§ **Goal**
Which lines of the data below contain the string "pane"? Copy each of them, treating uppercase and lowercase as different.

§ **Task data**
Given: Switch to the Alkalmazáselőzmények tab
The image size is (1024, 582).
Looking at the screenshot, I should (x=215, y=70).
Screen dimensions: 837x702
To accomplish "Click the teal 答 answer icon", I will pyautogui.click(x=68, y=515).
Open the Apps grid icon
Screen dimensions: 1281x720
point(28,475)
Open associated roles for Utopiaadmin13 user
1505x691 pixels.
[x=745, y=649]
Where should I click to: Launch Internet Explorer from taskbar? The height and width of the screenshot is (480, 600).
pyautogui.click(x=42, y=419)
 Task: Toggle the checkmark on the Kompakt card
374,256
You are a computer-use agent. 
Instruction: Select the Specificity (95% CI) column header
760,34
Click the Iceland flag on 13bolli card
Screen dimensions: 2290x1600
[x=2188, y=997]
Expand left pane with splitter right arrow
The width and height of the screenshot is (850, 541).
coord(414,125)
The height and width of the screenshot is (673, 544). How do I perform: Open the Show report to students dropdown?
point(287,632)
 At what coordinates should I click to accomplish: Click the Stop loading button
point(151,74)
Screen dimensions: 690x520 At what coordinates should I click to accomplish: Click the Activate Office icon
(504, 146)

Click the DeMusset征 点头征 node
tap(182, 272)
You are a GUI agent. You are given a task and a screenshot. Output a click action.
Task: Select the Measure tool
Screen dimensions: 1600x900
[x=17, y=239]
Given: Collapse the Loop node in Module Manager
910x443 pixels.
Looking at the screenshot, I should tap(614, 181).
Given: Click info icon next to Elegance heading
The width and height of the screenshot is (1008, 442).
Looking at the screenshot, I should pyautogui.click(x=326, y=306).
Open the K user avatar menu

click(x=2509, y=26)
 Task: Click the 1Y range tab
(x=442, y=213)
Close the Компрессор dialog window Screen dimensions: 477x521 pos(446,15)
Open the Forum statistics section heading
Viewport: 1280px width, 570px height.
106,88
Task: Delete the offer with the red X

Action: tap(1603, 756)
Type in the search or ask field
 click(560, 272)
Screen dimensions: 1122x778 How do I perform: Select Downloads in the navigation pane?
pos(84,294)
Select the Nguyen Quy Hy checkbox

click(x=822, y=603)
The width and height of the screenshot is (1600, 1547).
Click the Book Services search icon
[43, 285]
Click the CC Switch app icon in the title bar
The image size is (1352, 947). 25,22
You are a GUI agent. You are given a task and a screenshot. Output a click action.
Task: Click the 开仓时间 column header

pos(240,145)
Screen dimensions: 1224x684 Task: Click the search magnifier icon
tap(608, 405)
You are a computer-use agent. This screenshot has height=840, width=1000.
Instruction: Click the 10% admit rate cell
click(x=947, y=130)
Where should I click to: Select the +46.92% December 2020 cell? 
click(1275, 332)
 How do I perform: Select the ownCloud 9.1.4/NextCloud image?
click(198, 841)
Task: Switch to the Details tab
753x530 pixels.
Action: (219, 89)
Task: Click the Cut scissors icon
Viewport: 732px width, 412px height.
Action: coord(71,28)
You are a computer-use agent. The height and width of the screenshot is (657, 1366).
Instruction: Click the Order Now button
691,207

§ **Exercise solution**
Expand left pane with splitter right arrow
Screen dimensions: 1122x778 How do I perform: Select Downloads in the navigation pane?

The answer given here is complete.